Content starts
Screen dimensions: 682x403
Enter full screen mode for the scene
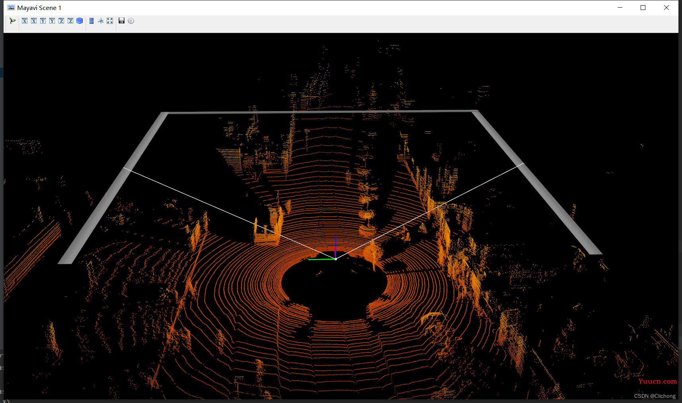tap(110, 21)
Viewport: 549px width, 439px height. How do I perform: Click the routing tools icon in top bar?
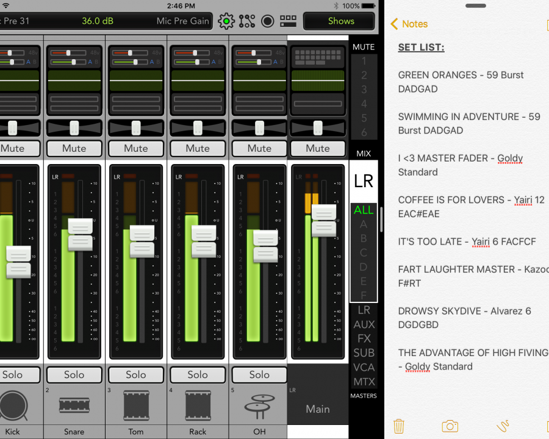click(x=247, y=21)
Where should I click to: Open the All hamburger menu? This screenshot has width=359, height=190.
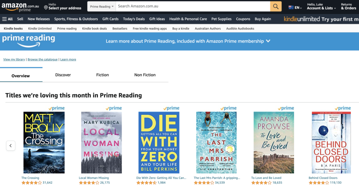click(7, 19)
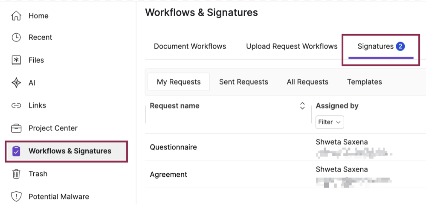Open the Questionnaire signature request
Screen dimensions: 426x204
coord(173,147)
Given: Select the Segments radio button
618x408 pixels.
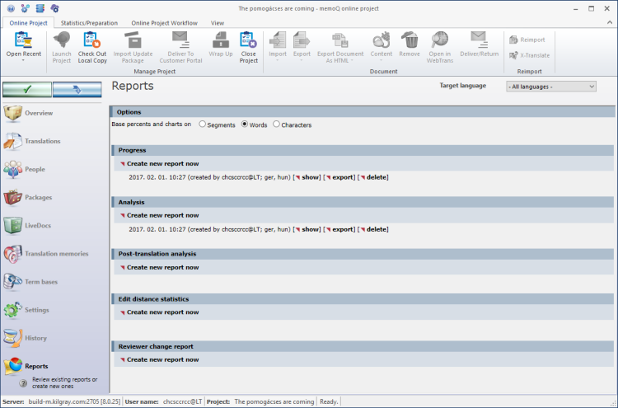Looking at the screenshot, I should pos(203,124).
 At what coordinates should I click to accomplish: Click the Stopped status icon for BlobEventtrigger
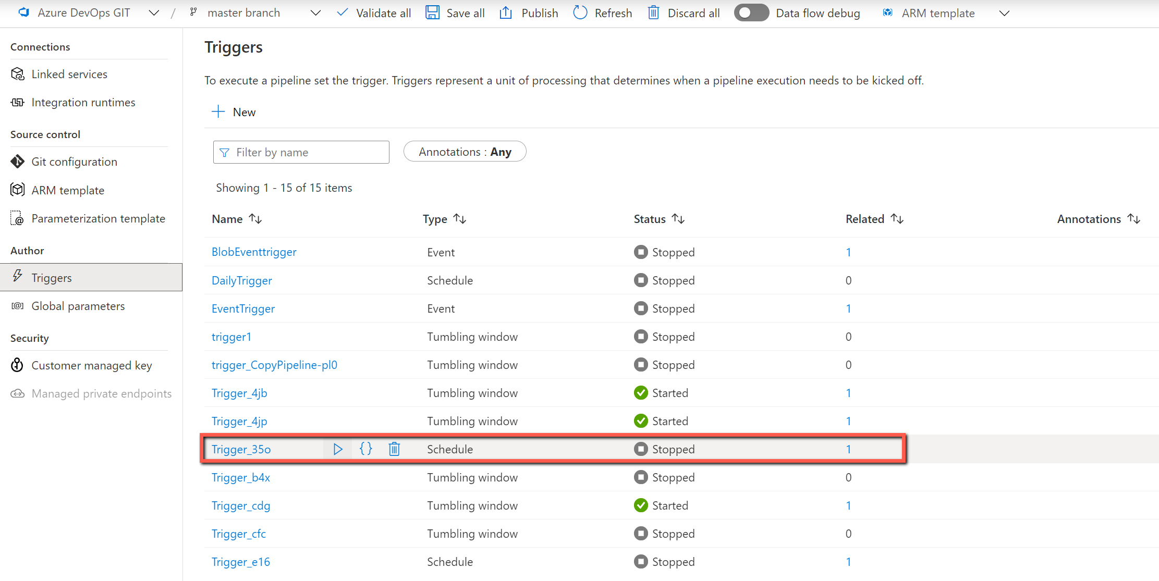[639, 252]
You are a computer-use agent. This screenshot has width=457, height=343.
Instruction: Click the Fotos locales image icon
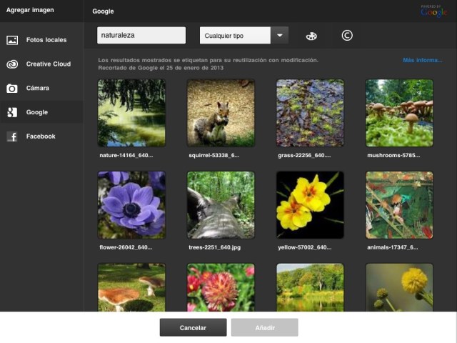coord(12,40)
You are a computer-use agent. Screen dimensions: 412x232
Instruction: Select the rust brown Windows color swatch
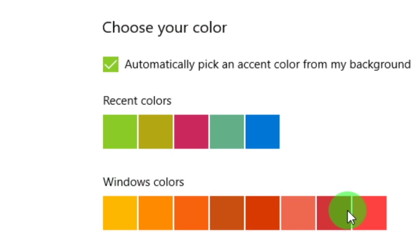[x=227, y=213]
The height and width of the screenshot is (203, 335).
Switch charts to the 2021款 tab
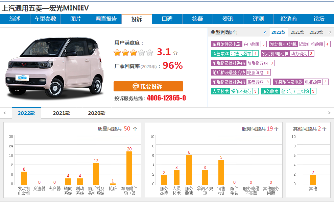click(62, 113)
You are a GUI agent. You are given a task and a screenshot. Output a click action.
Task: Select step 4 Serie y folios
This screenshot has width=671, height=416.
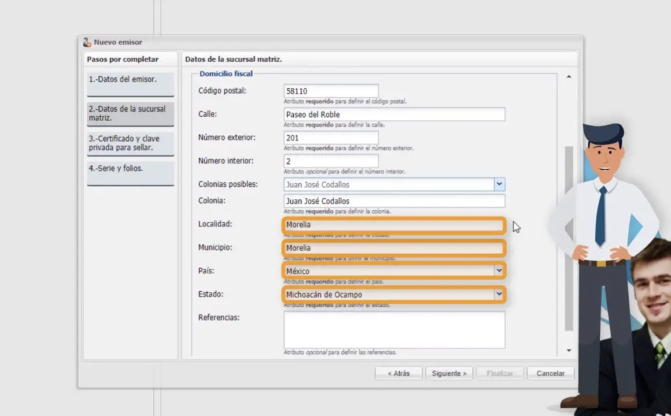click(x=130, y=173)
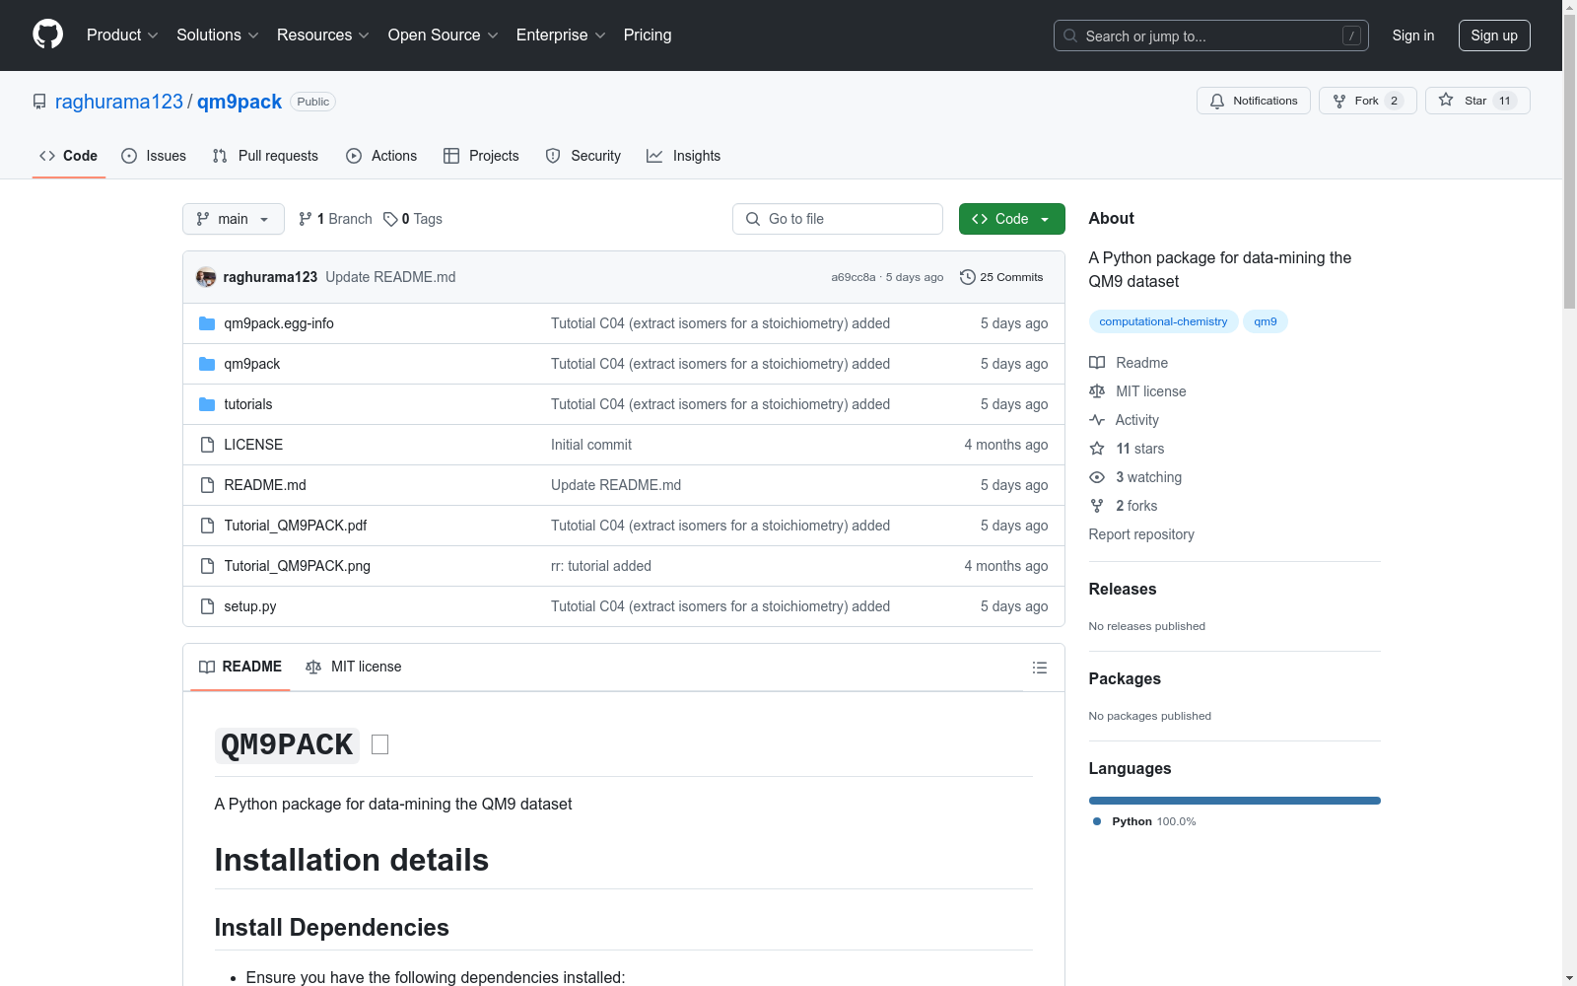Image resolution: width=1577 pixels, height=986 pixels.
Task: Open the green Code dropdown
Action: click(1011, 219)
Content ends
## Exercise objective
Copy out the data verbatim, excluding the pictures.

## Result
Screen dimensions: 682x403
Enter full screen mode for the scene
tap(110, 21)
Viewport: 549px width, 439px height. How do I perform: Click the routing tools icon in top bar?
click(x=247, y=21)
Where should I click to: Open the All hamburger menu? This screenshot has width=359, height=190.
click(7, 19)
Open the Questionnaire signature request
Screen dimensions: 426x204
coord(173,147)
Given: Select the Segments radio button
618x408 pixels.
Looking at the screenshot, I should pos(203,124).
 At what coordinates should I click to accomplish: Click the Stopped status icon for BlobEventtrigger
[639, 252]
You are a computer-use agent. This screenshot has width=457, height=343.
Instruction: Click the Fotos locales image icon
coord(12,40)
You are a computer-use agent. Screen dimensions: 412x232
Instruction: Select the rust brown Windows color swatch
[x=227, y=213]
The height and width of the screenshot is (203, 335).
Switch charts to the 2021款 tab
click(62, 113)
You are a GUI agent. You are given a task and a screenshot. Output a click action.
Task: Select step 4 Serie y folios
This screenshot has width=671, height=416.
click(x=130, y=173)
Image resolution: width=1577 pixels, height=986 pixels.
Task: Open the green Code dropdown
Action: click(1011, 219)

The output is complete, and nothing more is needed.